Quantum K Cache from LlamaCPP in KoboldCPP? #635

Nexesenex · 2024-01-24T10:51:55Z

Nexesenex
Jan 24, 2024

Would it be possible to get a parameter to use the Quantum K cache feature of LlamaCPP in KoboldCPP?

I tested it, and it bumps the perplexity by 0.1 in Q8_0 without affecting the speed generation in LlamaCPP.
Actually, it increases the generation speed by 1.5% in full offload, at least in such scenario : X:\text-generation-webui\models\Yarn-Llama-2-70b-32k-IQ2_XS.gguf -f wiki.test.raw -ngl 100 -b 512 -mg 0 -ts 24,0 -c 512 -ctk q8_0.

LostRuins · 2024-01-24T16:50:06Z

LostRuins
Jan 24, 2024
Maintainer

It's not usable with context shifting though

0 replies

Nexesenex · 2024-01-25T00:30:42Z

Nexesenex
Jan 25, 2024
Author

I looked into your explanations to refresh my memory.

"NEW FEATURE: Context Shifting (A.K.A. EvenSmarterContext) - This feature utilizes KV cache shifting to automatically remove old tokens from context and add new ones without requiring any reprocessing. So long as you use no memory/fixed memory and don't use world info, you should be able to avoid almost all reprocessing between consecutive generations even at max context. This does not consume any additional context space, making it superior to SmartContext."

#### [Dataset excerpt]
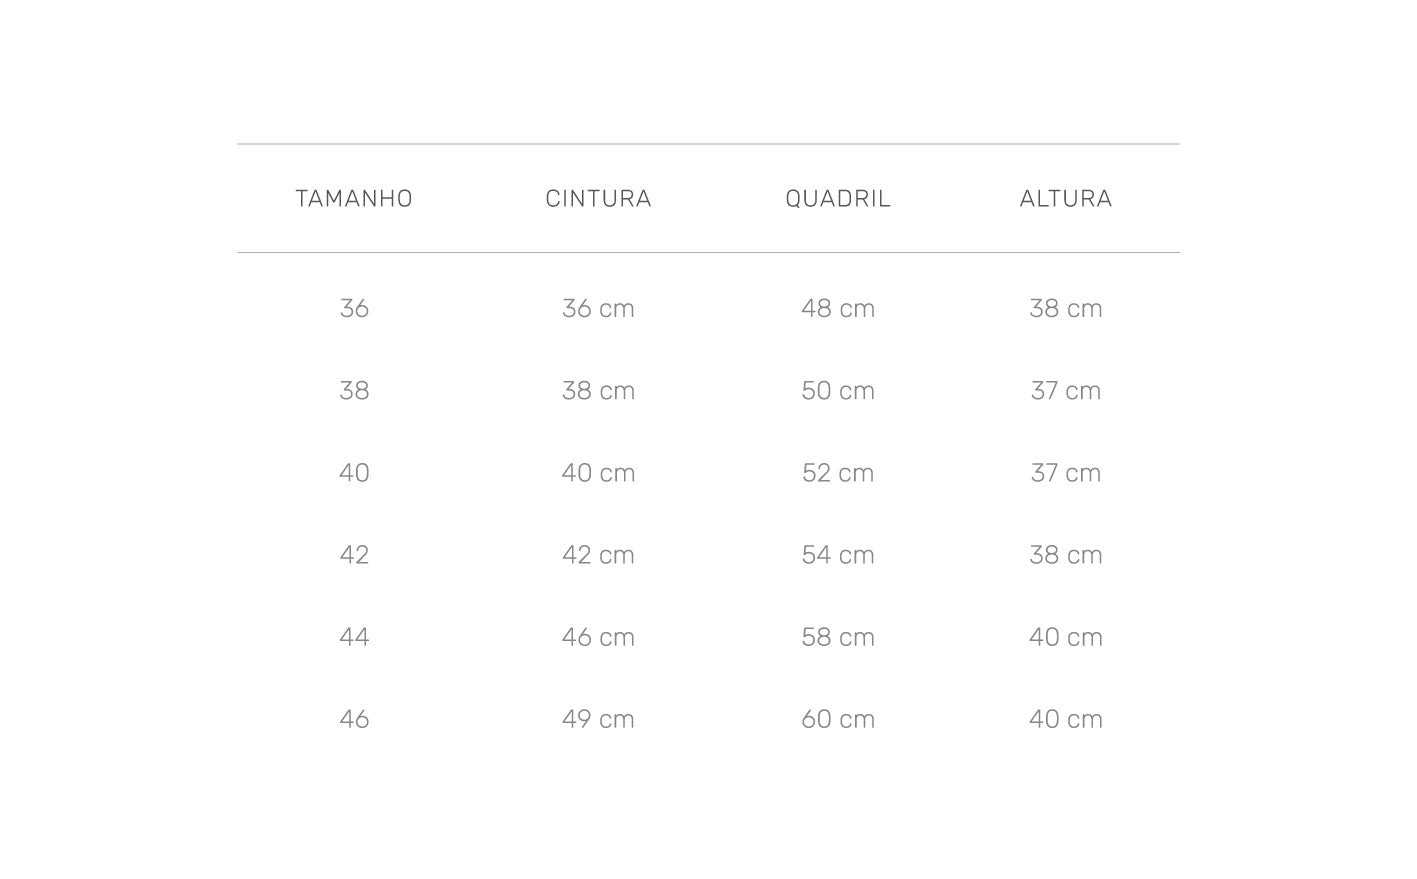Click the 46 cm waist measurement
Viewport: 1417px width, 879px height.
click(x=598, y=636)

#### [The problem]
Pick up the forum thread on using LlamaCPP's quantized K cache in KoboldCPP and continue it from where it stops.

#### [Task result]
So it's really case-use scenario. When memory or world info are used, it's only benefit and no loss to use K cache Quantum. When I tested it for the first time months ago by compiling a KCPP (when enabled on the LlamaCPP Quantum K cache PR branch by default), it slowed down massively tokens generation so I left it aside. It might not anymore, unless there's incompatibilities with some specifics of KoboldCPP (implementation of MMQ? I'm fishing around).

3 replies

LostRuins Jan 25, 2024
Maintainer

Hmm if you really want to try it - you can try changing the values of these parameters of llama_ctx_params

Hard coding type_k to GGML_TYPE_Q8_0 should allow you to test if it helps.

Note that these values must be set at load time, not at runtime. I don't think you can change them per-generation.
Be warned that it might probably just crash and break. If my assumptions are wrong, then let me know your results - as it is not it does not seem worth the tradeoff.

Nexesenex Jan 25, 2024
Author

I already tried, from that branch of my repo merged in my frankenstein👍

https://github.com/Nexesenex/kobold.cpp/commits/_K_Cache_q8_0/

Here's my command line :

U:\Kob\KoboldNew\Dist>koboldcpp_cuda.exe --usecublas 0 mmq --port 5001 --threads 1 --gpulayers 99 --highpriority --blasbatchsize 128 --contextsize 4096 --launch

Welcome to KoboldCpp - Version 1.56
For command line arguments, please refer to --help

Setting process to Higher Priority - Use Caution
Error, Could not change process priority: No module named 'psutil'
Attempting to use CuBLAS library for faster prompt ingestion. A compatible CuBLAS will be required.
Initializing dynamic library: koboldcpp_cublas.dll

Namespace(model=None, model_param='X:/text-generation-webui/models/Yarn-Llama-2-70b-32k-IQ2_XS.gguf', port=5001, port_param=5001, host='', launch=True, lora=None, config=None, threads=1, blasthreads=1, highpriority=True, contextsize=4096, blasbatchsize=128, ropeconfig=[0.0, 10000.0], smartcontext=False, noshift=False, bantokens=None, forceversion=0, nommap=False, usemlock=False, noavx2=False, debugmode=0, skiplauncher=False, hordeconfig=None, noblas=False, useclblast=None, usecublas=['0', 'mmq'], gpulayers=99, tensor_split=None, onready='', multiuser=0, remotetunnel=False, foreground=False, preloadstory='', quiet=False, ssl=None)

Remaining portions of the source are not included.